EXERCISE DETAILS: Each record below needs to be reproduced precisely, though not its pictures.

Saved data entries:
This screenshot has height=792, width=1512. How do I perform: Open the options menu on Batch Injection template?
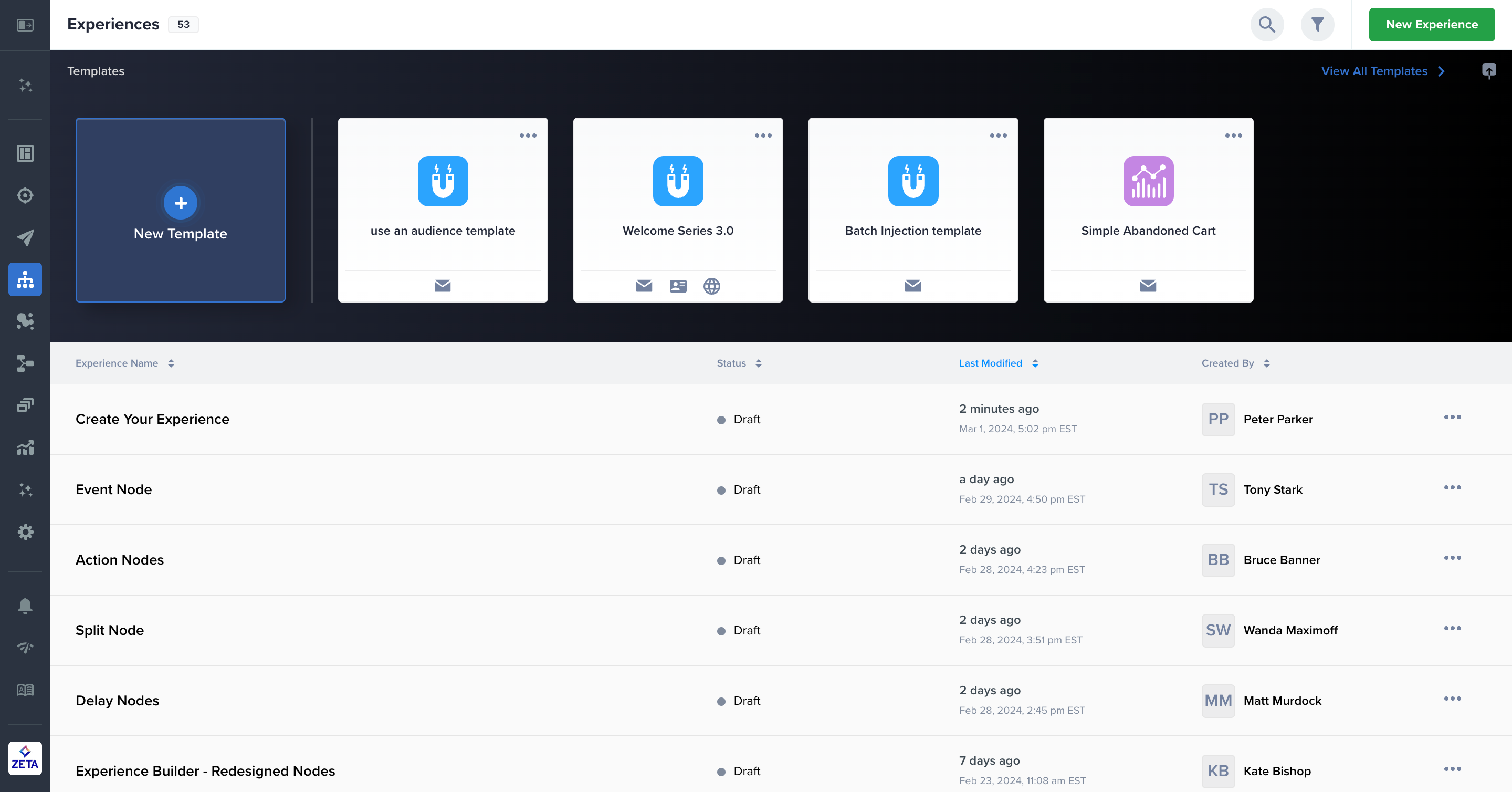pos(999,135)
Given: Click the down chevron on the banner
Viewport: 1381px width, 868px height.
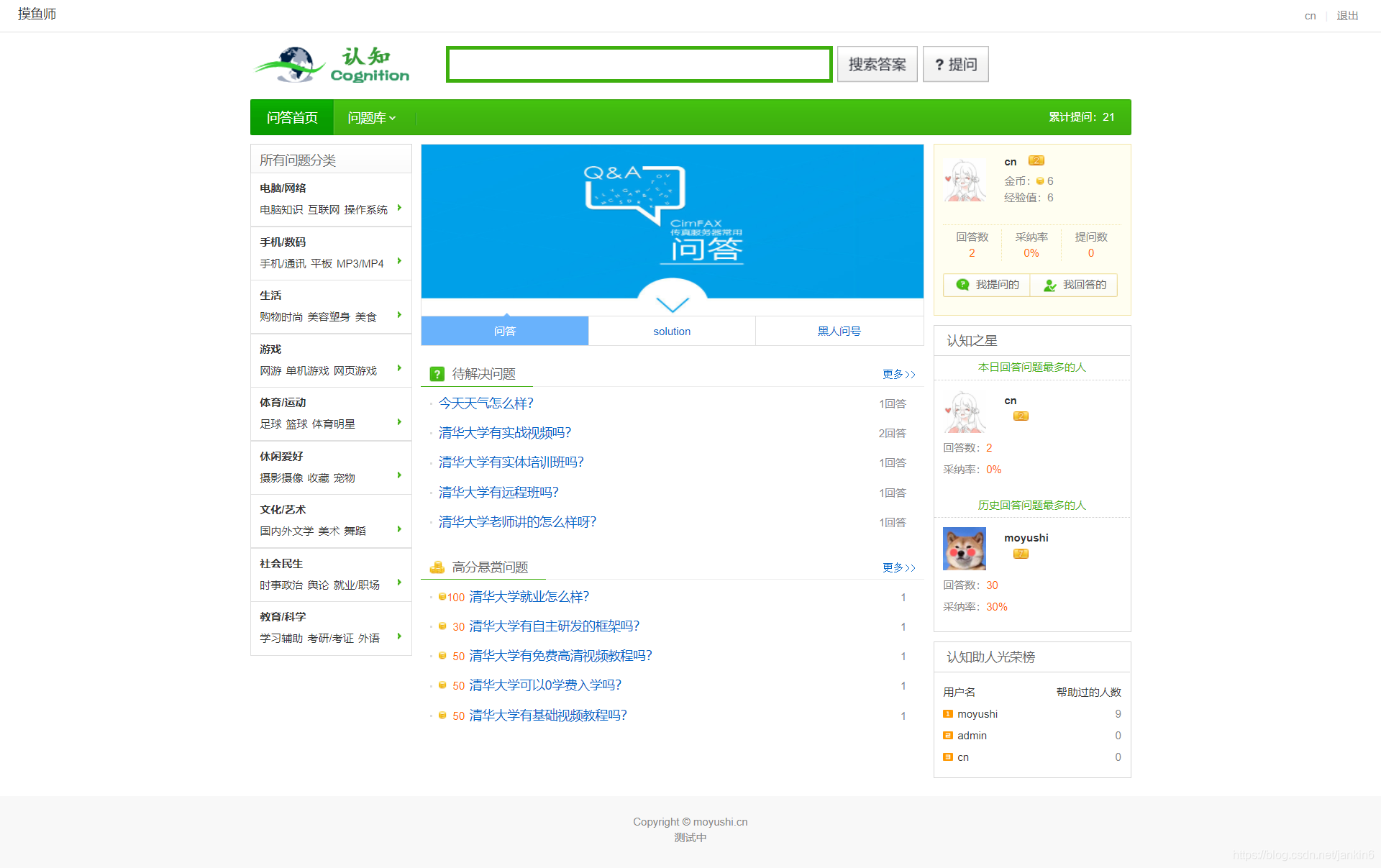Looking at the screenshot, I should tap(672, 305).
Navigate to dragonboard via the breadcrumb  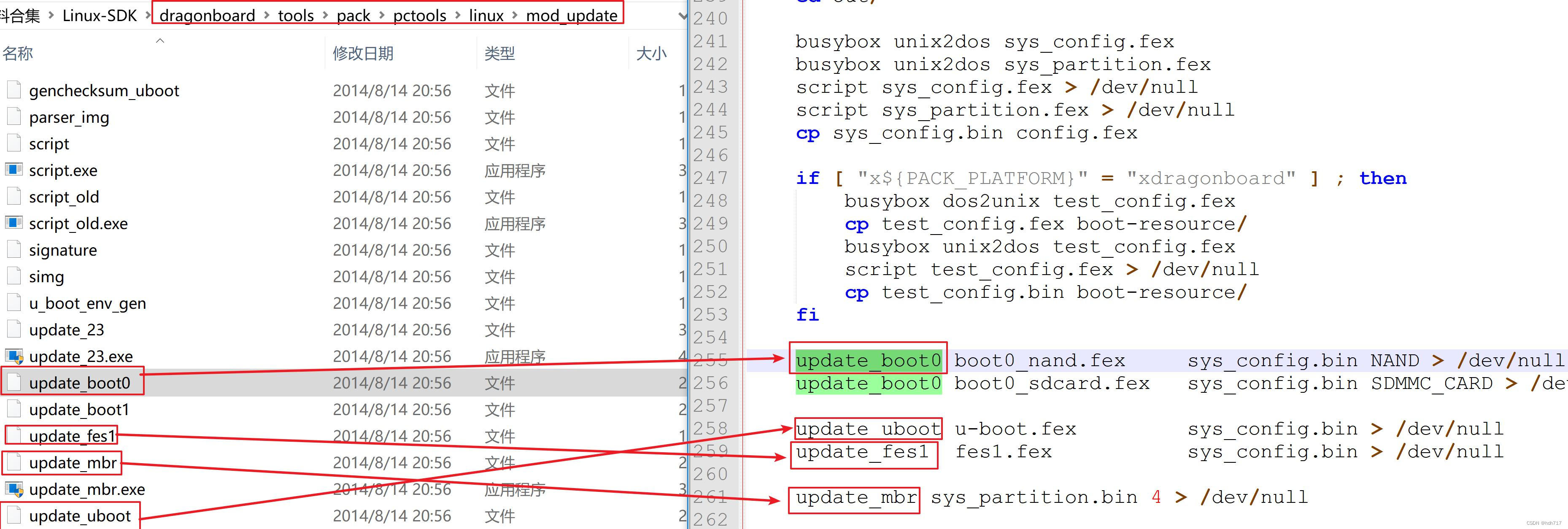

WRITTEN ANSWER:
This screenshot has height=792, width=1512. How do I perform: Open the options menu on Batch Injection template?
pos(999,135)
Given: Click the down chevron on the banner
Viewport: 1381px width, 868px height.
Looking at the screenshot, I should tap(672, 305).
Navigate to dragonboard via the breadcrumb  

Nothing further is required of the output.